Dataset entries
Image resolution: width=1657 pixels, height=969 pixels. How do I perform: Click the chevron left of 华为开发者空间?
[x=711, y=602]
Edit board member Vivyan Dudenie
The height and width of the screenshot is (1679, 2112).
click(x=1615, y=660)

■ ABOUT THIS TASK
All of the data above should be set down word for word.

■ RESPONSE AREA
Image resolution: width=1657 pixels, height=969 pixels. How do I perform: Click the chevron left of 华为开发者空间?
[x=711, y=602]
Edit board member Vivyan Dudenie
The height and width of the screenshot is (1679, 2112).
click(x=1615, y=660)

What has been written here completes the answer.